Foto: Rockmuseum München, Foto: Rainer Schwanke/Archiv Herbert Hauke
Momentos de histeria
Pela primeira vez a Alemanha vivenciava até onde pode ir a histeria das fãs: uivos de prazer, êxtase até o limiar da dor, desmaios. O repórter do "Main-Echo" capturou alguns desses momentos: "18h56: Uma menina de 16 anos salta de seu lugar, desce correndo os degraus até o palco, cai no chão, aos berros. Os paramédico intervêm e levam a menina para fora."

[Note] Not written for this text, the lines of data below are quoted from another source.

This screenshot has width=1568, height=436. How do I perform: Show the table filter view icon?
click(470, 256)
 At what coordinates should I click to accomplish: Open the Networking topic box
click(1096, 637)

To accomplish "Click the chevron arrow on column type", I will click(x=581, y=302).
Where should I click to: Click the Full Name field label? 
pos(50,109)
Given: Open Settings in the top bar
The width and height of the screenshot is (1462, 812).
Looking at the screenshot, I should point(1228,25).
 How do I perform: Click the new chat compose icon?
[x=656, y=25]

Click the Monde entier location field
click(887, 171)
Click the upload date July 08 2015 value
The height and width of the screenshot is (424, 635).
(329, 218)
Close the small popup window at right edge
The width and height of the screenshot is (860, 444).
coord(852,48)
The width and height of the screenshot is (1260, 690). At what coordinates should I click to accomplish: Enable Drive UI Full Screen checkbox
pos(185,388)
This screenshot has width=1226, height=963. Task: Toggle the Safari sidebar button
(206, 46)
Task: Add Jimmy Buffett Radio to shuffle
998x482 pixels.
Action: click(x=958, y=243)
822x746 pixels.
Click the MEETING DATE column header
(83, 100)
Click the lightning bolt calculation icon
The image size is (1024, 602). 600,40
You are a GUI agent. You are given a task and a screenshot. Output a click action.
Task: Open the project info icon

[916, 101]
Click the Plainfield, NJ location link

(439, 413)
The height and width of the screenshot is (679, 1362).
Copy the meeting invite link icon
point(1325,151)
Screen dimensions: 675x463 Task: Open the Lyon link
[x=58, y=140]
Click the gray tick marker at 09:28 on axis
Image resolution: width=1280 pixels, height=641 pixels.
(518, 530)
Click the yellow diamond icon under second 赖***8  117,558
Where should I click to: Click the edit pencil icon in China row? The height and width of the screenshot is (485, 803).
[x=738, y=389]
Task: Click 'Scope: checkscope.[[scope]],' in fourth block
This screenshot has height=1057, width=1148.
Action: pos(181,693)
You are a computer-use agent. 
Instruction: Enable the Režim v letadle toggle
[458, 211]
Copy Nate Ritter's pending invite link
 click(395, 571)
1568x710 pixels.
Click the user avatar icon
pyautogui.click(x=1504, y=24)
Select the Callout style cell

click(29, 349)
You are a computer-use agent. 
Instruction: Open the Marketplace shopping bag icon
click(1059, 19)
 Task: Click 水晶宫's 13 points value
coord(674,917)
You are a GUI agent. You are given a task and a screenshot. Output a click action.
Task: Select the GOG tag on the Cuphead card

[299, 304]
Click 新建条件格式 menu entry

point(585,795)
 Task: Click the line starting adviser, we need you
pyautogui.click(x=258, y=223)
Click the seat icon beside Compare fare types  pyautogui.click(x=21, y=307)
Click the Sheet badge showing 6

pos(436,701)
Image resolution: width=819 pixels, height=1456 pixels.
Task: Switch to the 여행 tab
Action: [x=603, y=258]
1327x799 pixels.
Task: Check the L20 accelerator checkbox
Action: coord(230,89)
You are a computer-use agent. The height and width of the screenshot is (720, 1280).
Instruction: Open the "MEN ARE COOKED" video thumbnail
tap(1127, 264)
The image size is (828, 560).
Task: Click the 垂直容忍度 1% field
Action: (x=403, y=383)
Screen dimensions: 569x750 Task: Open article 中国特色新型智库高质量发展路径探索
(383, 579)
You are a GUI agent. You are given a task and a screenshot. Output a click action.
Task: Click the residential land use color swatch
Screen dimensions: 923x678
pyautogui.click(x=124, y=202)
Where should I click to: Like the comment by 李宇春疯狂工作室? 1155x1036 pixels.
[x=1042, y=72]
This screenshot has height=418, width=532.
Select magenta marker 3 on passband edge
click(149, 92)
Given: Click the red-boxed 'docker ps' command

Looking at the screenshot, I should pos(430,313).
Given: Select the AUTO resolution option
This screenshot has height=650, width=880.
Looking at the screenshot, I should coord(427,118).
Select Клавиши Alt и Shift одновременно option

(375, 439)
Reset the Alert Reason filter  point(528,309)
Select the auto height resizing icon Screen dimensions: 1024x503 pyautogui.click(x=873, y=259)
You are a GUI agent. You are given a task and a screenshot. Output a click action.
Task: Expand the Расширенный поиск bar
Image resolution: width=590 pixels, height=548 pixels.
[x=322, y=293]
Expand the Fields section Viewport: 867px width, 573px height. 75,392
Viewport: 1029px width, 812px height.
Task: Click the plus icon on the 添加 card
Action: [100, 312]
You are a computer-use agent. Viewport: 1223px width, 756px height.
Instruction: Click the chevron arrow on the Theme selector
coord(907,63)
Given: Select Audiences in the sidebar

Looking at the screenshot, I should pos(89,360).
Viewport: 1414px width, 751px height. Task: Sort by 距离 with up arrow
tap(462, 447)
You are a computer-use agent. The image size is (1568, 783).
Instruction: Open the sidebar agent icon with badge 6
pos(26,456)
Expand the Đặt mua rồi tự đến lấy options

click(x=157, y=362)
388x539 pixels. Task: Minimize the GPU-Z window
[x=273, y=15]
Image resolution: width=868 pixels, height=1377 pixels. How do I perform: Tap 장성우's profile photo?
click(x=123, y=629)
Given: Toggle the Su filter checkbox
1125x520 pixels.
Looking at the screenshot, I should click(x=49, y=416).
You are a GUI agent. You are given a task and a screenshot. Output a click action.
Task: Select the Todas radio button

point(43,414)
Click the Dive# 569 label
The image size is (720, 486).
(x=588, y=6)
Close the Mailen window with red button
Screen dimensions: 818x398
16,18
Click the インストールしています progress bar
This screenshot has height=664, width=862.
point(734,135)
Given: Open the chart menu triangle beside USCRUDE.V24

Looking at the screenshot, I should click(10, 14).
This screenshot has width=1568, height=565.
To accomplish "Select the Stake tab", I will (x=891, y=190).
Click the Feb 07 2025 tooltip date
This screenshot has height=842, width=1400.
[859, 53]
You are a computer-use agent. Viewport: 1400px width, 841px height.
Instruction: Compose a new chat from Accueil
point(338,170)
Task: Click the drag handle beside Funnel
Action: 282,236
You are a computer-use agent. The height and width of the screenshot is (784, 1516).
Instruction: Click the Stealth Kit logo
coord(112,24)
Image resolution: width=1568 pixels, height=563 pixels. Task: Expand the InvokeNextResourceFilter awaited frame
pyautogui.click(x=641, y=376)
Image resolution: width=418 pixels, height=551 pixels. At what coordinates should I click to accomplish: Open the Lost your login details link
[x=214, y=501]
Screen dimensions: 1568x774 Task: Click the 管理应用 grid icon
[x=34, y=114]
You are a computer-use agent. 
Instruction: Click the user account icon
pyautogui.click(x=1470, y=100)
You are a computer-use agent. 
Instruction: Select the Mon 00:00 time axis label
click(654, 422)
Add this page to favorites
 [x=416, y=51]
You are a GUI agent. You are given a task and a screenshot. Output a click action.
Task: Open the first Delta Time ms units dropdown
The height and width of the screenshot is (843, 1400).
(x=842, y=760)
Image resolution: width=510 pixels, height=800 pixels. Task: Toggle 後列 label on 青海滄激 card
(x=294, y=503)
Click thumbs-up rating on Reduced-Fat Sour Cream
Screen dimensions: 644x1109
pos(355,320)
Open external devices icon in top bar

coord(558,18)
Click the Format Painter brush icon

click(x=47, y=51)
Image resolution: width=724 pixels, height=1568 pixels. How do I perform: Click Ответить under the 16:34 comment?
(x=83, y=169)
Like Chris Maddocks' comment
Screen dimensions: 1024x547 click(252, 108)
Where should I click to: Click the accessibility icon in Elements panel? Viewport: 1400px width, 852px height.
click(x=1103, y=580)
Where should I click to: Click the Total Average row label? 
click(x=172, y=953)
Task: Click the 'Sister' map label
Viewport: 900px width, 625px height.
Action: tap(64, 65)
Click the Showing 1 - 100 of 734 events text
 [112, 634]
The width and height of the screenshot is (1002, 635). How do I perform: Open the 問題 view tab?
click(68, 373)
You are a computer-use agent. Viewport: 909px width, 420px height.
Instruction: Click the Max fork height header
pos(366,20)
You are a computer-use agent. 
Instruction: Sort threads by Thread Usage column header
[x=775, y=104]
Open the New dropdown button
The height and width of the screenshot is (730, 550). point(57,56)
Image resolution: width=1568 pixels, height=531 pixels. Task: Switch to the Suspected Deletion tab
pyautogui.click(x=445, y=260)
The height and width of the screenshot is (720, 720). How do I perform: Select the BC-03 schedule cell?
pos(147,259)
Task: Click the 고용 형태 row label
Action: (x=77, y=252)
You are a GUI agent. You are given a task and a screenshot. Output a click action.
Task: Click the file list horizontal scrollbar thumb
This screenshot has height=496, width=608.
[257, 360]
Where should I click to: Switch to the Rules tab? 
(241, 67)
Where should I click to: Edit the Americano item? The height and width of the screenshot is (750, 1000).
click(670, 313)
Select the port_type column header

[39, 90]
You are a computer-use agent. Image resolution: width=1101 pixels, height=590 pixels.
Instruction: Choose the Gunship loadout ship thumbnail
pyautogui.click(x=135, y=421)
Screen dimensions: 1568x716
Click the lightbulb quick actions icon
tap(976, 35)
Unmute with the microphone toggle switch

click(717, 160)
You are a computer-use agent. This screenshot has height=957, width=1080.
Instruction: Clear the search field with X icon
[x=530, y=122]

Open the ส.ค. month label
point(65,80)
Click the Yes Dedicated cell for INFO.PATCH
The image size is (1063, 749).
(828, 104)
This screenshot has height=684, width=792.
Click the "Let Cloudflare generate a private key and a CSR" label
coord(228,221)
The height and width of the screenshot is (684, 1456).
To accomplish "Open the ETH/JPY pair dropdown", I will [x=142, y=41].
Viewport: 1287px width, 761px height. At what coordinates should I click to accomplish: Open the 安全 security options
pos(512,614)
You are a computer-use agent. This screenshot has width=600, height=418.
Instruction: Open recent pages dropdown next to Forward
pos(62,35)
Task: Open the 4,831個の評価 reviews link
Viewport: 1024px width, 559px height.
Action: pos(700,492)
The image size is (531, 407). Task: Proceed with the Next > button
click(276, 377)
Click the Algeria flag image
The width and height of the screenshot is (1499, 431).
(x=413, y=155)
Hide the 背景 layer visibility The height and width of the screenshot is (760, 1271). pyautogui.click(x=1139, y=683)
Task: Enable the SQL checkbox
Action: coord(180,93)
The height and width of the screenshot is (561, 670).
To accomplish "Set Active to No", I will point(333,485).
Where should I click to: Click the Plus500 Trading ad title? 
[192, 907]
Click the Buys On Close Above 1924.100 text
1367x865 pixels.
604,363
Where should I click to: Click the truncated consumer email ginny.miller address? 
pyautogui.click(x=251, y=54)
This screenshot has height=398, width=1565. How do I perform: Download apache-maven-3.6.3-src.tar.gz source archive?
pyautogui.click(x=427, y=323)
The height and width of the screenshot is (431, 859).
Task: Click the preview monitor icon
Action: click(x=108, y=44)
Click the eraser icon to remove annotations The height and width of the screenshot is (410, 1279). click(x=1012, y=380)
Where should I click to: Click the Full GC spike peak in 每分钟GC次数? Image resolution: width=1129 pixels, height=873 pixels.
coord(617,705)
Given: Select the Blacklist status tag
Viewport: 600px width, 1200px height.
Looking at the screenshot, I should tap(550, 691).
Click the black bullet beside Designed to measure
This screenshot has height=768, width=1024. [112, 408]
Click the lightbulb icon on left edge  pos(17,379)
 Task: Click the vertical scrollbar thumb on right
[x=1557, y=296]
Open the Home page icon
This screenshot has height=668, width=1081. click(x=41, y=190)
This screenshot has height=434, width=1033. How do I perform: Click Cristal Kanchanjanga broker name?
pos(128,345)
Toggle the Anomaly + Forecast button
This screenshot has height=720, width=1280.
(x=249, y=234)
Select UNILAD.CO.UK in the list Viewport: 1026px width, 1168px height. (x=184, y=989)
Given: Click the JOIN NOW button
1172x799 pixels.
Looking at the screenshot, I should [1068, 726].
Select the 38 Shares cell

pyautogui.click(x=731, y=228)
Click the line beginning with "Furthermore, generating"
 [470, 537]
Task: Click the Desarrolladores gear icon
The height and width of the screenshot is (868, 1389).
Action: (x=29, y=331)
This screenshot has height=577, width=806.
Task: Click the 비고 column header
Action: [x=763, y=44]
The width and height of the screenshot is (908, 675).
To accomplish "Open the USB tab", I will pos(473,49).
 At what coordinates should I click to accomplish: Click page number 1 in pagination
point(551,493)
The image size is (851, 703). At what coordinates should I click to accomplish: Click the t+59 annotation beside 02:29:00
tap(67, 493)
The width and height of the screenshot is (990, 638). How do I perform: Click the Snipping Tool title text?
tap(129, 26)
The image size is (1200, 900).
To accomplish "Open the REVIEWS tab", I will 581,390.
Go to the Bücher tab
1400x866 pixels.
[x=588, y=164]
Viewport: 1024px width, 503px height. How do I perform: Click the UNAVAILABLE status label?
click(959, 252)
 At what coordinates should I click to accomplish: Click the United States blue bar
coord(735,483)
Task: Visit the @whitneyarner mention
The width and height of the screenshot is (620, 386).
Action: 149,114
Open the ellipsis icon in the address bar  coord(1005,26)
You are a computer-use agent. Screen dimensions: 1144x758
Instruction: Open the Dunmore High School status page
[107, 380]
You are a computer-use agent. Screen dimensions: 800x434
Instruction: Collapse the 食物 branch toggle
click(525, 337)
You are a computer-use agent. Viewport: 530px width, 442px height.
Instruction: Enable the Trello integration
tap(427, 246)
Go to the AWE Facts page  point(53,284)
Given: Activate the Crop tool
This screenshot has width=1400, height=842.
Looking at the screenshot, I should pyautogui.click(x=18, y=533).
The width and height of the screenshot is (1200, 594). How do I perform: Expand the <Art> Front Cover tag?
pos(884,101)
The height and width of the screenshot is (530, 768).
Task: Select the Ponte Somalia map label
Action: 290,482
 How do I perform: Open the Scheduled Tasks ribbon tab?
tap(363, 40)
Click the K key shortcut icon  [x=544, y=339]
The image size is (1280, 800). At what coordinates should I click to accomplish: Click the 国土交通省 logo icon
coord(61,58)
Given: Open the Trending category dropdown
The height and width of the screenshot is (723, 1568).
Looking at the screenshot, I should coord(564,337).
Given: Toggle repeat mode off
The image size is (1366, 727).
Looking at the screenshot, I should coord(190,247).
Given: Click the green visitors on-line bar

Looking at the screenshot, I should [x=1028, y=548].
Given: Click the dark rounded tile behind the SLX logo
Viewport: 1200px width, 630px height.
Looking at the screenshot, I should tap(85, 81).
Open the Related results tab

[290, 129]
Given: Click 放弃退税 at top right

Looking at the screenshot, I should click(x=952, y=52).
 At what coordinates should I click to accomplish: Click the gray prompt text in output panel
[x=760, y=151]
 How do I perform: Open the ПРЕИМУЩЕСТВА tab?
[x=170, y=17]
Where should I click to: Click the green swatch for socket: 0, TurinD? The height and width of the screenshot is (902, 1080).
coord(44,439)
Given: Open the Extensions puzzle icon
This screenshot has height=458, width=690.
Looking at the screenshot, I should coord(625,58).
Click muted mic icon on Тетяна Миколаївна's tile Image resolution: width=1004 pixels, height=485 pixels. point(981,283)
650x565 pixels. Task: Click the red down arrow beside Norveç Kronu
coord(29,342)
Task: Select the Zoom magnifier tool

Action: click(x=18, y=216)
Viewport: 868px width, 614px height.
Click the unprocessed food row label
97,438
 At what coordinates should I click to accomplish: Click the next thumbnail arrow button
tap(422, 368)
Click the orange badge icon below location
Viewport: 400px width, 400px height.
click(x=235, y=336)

Foto: Rockmuseum München, Foto: Rainer Schwanke/Archiv Herbert Hauke
Felicidade em Essen
Da capital bávara direto para Essen. Por que essa cidade relativamente pequena, na região industrial e carbonífera do Vale do Ruhr? Antes da viagem, Berlim negociara com os agentes do grupo. Mas nessa turnê-relâmpago os Beatles não queriam tocar em locais gigantescos, como a Waldbühne ou o Estádio Olímpico. Em vez disso, apresentaram-se para um público de 8 mil na arena Grugahalle de Essen.
Foto: picture-alliance/Bildarchiv/Hemann
De volta a Hamburgo
O "Hamburger Morgenpost" noticiou: "Por 25 minutos os jovens hamburgueses endoideceram no frenesi dos Beatles. As garotas se contorciam, gemendo e roucas de gritar, ao ritmo fustigante de seus ídolos. Foi a maior loucura já vista nesta casa de shows." O "Bild" foi mais conciso: "Eles gritavam. Eles choravam. Eles caíam." Os dois concertos no Ernst Merck Halle atraíram 5.700 beatlemaníacos.
Foto: picture-alliance/AP Photo/H. Ducklau
Corações partidos
O que era doce se acabou. No aeroporto de Hamburgo, os fãs se despediram dos Fab Four, que partiram para Tóquio, onde começaria sua turnê pela Ásia. O jornalista do "Die Sonne" de Baden-Baden respirou aliviado: "Sobrevivemos aos Beatles sem danos ao corpo ou à mente." Não exatamente: a turnê relâmpago na Alemanha deixou um saldo de nove cadeiras quebradas. E milhares de corações de fãs partidos.